Vetri excels at simplicity, and for the most part, the desserts that we saw were simple, and therefore, tended to be good. But none were thrilling.
Fresh Washington State Berries smothered with a velvety blanket of warm sabayon heady with alcohol, ladled table-sided, was particularly memorable. So was the Local Honey Ice Cream, which featured two scoops nested in a tall martini glass topped with grainy blueberry granita and a garnish of fresh mint and tart red currants.
But the rest of our desserts – “Strawberry Shortcake” (notable only for its black pepper gelato which didn’t taste very peppery), “Chocolate Polenta Budino“; (your standard-issue molten chocolate cake colored Italian with a gritty polenta crumb), and a “Local Peach Tart” – all very good but not particularly special. However, the silver dish of “Piccola Pasticceria” (small sweets – mignardises) were truly wonderful – an assortment of pâtés des fruits, cannelés, polenta cookies, and wonderfully decadent layered dark chocolate cakes that were the love child of tiramisu and opera cake.
Judging by our service, Vetri was deserving of its nomination this year (2008) for the James Beard Award for Outstanding Service Award. The staff was warm and gracious. They fit together so comfortably and were so coordinated, that Vetri felt like a family operation. We were never in want of anything.

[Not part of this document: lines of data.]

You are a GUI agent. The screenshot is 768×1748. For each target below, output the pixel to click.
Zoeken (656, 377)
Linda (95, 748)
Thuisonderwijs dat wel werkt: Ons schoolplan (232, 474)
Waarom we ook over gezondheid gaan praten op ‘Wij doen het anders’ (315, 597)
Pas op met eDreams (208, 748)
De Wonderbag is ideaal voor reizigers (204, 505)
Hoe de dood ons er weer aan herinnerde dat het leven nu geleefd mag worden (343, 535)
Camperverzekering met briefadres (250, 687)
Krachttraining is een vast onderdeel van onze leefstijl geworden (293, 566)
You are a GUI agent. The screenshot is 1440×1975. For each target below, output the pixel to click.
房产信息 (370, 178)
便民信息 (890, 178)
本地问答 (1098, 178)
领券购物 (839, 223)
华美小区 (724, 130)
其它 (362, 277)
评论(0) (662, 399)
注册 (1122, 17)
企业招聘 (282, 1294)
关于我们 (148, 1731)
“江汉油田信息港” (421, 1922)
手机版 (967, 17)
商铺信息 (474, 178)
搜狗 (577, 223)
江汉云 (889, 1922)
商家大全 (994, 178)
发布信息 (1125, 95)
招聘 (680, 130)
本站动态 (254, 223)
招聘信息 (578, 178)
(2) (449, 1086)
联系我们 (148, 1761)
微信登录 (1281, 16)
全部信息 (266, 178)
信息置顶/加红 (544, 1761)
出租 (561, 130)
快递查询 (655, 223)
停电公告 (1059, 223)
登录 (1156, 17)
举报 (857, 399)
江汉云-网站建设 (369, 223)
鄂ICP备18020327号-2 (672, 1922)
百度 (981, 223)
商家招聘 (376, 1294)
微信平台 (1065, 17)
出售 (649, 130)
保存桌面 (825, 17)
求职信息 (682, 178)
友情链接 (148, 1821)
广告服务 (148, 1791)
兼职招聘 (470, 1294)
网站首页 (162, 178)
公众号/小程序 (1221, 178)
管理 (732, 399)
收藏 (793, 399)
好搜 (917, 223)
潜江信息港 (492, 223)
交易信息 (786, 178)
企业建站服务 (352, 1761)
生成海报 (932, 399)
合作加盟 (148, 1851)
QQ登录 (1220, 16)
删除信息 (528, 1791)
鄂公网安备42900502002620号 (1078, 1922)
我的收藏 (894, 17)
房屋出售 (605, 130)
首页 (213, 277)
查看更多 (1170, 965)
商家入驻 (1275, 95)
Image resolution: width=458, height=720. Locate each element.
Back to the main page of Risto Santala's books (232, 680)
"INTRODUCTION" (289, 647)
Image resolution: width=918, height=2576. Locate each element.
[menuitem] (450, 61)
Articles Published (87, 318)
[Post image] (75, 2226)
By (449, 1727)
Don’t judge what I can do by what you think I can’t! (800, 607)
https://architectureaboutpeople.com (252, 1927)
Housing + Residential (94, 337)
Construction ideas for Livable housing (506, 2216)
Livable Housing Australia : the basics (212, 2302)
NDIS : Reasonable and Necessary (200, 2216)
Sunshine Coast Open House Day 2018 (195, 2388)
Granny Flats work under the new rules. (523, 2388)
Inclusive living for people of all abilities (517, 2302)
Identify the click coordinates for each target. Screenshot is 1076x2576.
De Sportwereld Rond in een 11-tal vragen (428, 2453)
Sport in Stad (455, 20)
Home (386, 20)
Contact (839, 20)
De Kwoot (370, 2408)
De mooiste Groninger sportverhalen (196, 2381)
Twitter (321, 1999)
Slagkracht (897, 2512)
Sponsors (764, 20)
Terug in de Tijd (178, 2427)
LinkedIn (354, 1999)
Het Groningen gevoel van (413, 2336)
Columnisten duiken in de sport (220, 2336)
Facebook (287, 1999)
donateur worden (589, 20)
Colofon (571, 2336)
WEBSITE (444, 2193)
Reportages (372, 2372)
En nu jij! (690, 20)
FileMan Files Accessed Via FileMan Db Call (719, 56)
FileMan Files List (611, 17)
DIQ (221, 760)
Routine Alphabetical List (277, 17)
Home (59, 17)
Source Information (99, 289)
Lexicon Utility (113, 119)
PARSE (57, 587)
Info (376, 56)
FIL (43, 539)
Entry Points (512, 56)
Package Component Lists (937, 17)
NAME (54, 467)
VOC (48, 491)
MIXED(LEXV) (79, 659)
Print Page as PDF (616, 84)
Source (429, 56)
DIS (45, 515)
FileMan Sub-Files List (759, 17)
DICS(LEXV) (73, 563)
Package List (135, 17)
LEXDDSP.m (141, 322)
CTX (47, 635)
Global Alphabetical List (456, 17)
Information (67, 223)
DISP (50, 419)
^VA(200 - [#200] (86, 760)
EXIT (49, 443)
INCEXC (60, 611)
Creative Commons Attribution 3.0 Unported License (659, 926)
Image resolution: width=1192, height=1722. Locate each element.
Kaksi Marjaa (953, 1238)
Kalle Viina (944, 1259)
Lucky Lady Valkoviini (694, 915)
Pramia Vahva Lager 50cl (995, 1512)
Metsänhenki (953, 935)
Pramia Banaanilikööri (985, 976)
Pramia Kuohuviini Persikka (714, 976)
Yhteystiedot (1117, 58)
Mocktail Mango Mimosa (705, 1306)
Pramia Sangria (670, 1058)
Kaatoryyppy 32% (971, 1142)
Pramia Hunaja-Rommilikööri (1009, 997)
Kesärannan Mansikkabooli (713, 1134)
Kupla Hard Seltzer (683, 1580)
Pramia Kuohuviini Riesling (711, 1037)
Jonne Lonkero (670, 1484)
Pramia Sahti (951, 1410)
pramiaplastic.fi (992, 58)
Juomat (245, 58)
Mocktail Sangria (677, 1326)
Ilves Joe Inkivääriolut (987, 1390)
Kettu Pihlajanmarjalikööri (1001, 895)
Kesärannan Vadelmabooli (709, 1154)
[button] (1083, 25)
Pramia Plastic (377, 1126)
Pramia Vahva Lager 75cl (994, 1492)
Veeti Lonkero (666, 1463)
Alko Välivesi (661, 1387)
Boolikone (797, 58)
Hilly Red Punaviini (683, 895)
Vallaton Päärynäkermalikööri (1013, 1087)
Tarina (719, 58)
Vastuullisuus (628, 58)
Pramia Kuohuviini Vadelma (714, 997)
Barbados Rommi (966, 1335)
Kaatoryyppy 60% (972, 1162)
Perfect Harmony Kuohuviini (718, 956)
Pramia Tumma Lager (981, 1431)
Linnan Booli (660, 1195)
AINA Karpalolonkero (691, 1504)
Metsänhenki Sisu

Vetri is not the first top toque to inhabit 1312 Spruce. This narrow townhouse was the original situs of Georges Perrier’s fabled Le Bec Fin, which moved a few blocks over and up. The restaurant is textbook cozy – a little too much to be comfortably American. Two tops can be tight, although both of our four tops had plenty of elbow room and ear cushion. But the butter yellow walls, dark wooden floor boards, and simple austere slat-back chairs all could have walked straight out of an Italian home – a far cry from the restaurant’s frilly and pink predecessor.
Marc Vetri strikes me as the type of chef who keeps his head down and works. It shows and pays off. Vetri Ristorante was everything I hoped it would be. It’s self-assured. It’s stable. It’s imbued with personality. The experience creates a dialogue. It has a soul: the setting, place, and food. And the execution is spotless.
Like so many of the restaurants that I’m blessed to be able visit, Vetri is one that I’ll look forward to returning to.